-- Exercise aim --
Please copy out every line of the listing below in which the word "Toggle" appears.

-- Excerpted data --
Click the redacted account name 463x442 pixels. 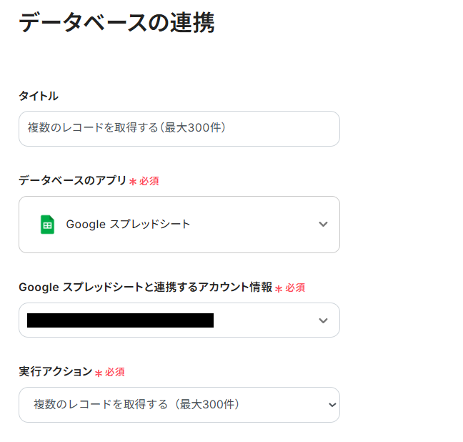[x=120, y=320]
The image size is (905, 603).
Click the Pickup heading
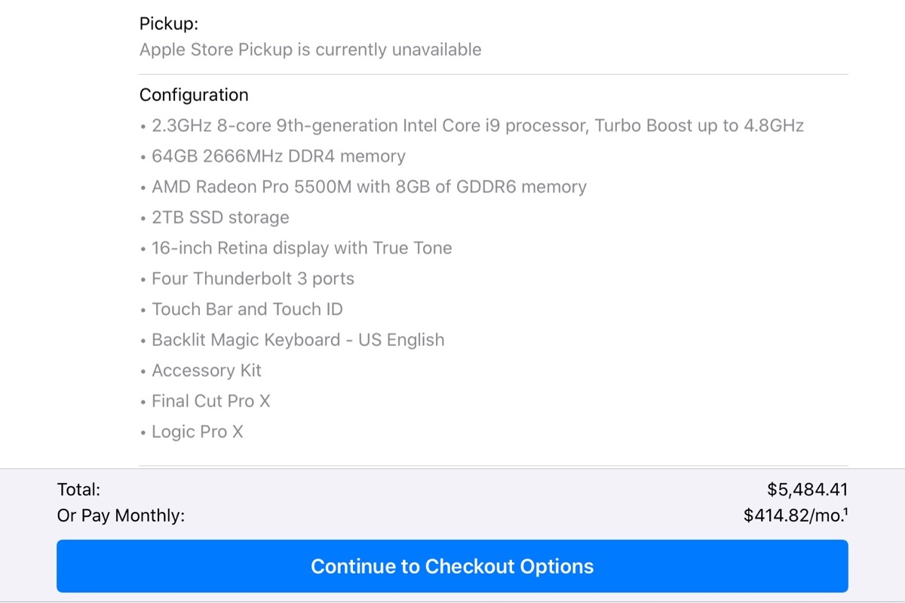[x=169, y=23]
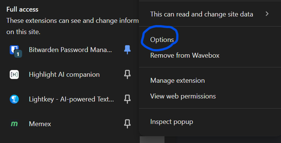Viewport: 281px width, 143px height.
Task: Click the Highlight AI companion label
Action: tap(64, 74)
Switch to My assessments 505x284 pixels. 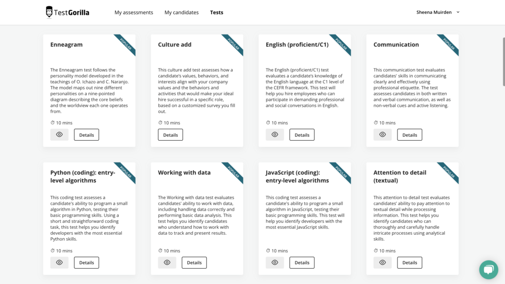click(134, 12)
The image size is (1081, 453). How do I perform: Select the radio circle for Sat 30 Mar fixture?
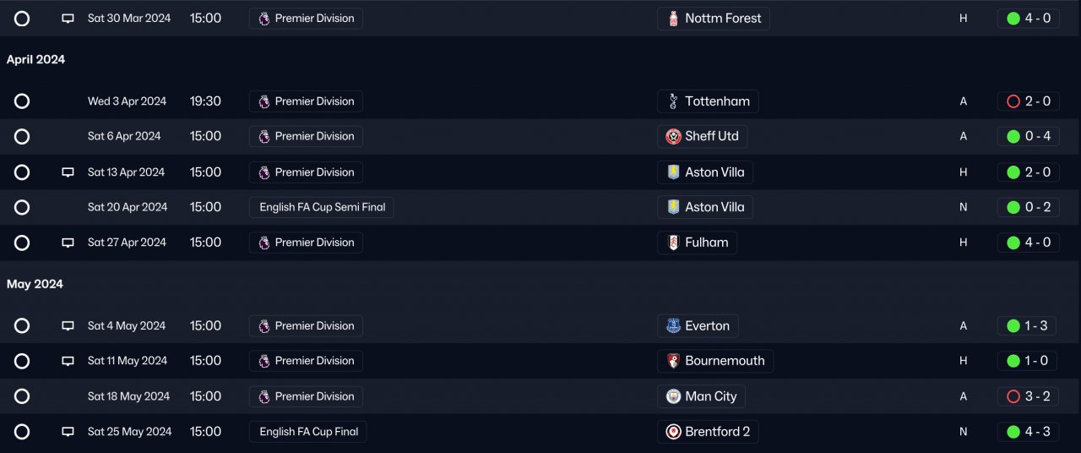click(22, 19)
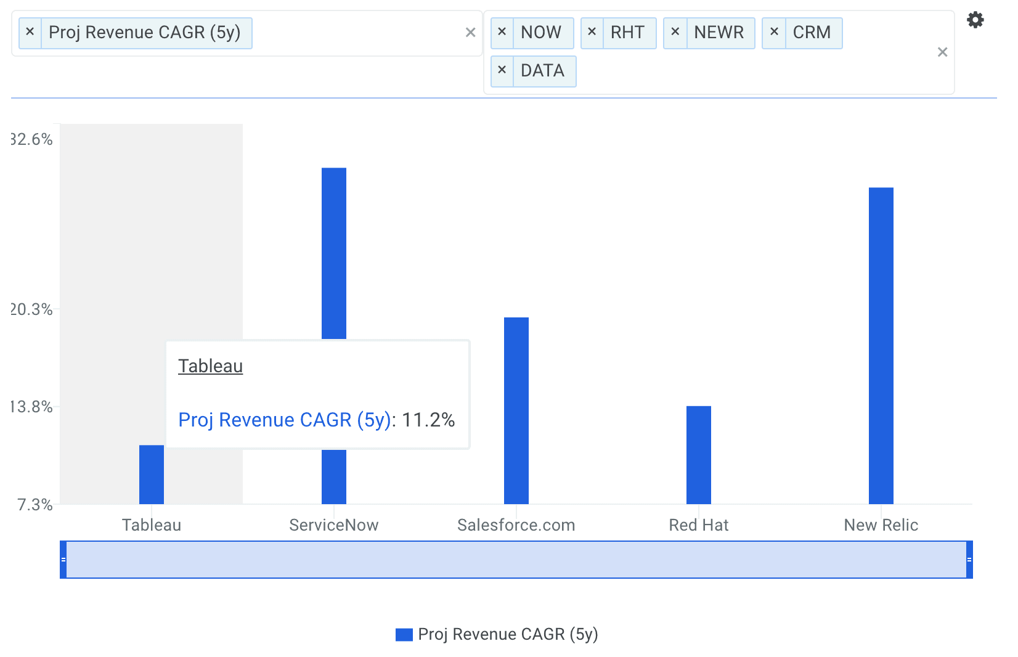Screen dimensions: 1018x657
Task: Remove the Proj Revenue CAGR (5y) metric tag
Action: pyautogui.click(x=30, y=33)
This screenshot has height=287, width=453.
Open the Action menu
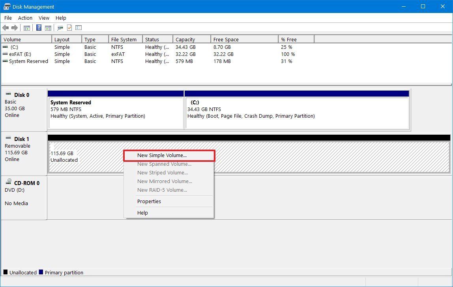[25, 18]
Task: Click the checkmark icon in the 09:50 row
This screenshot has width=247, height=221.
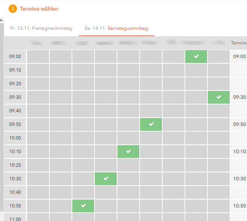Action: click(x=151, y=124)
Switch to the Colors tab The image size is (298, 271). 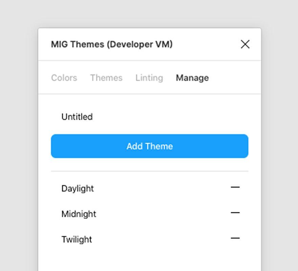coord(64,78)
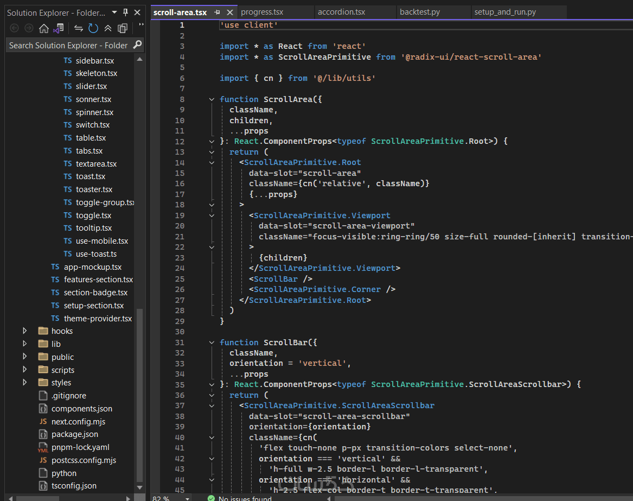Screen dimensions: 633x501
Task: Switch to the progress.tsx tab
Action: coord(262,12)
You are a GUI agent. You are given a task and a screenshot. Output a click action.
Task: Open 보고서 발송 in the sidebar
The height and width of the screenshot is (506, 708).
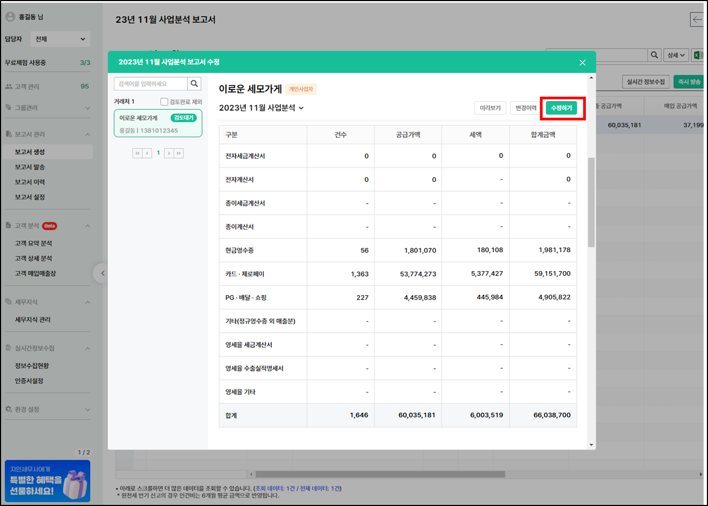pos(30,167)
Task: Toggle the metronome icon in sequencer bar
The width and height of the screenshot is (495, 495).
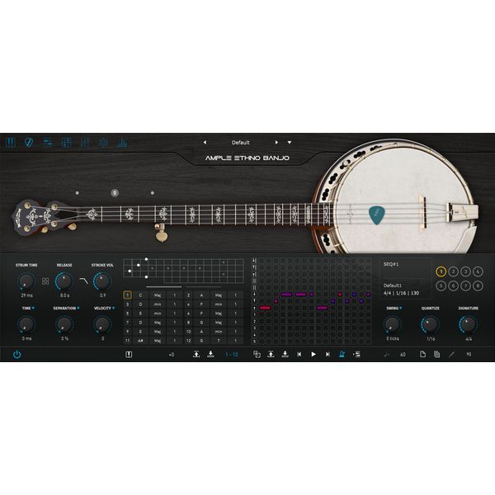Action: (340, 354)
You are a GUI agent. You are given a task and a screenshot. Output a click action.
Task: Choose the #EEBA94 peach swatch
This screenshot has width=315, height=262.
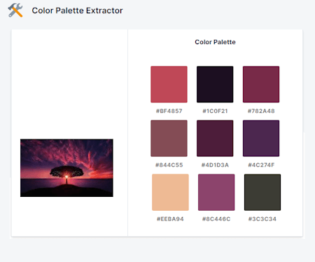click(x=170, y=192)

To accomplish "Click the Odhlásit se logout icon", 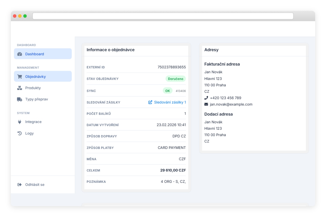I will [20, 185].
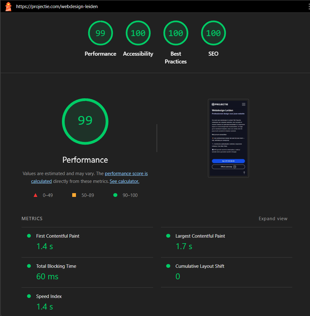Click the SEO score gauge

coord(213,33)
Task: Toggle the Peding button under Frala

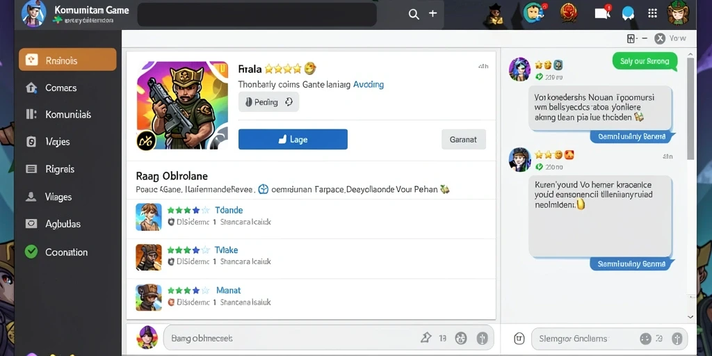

-- Exercise output --
Task: Toggle the metronome icon in sequencer bar
Task: Toggle the Peding button under Frala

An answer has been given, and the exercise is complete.